:: Your goal ::
Lines before the one containing "[Facebook-f] (589, 2562)" are to be skipped; reproduce that line and the rest of the records below exactly.

[Stored data entries]

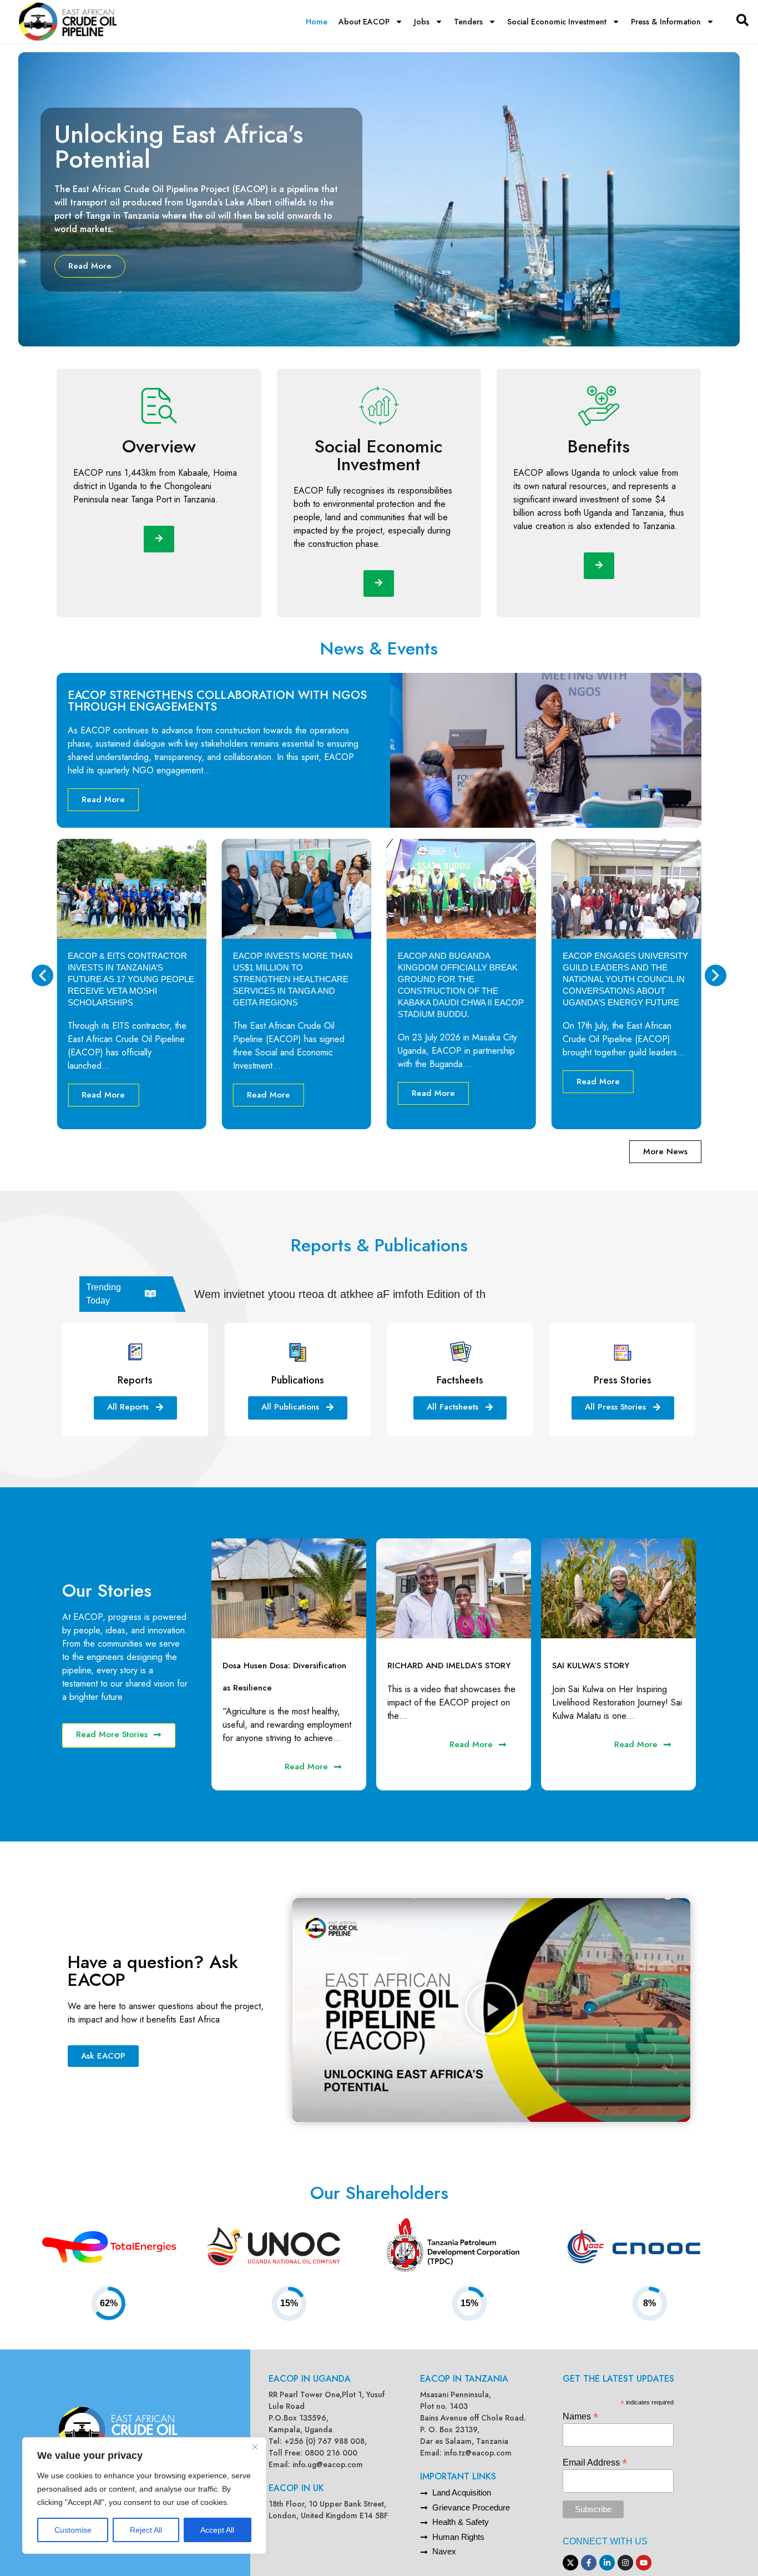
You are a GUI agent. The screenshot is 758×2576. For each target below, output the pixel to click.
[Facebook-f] (589, 2562)
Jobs (421, 21)
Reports (135, 1380)
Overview (159, 446)
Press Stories (622, 1380)
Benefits (599, 446)
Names (580, 2416)
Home (316, 21)
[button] (42, 976)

:: Result ::
[Facebook-f] (589, 2562)
Jobs (421, 21)
Reports (135, 1380)
Overview (159, 446)
Press Stories (622, 1380)
Benefits (599, 446)
Names (580, 2416)
Home (316, 21)
[button] (42, 976)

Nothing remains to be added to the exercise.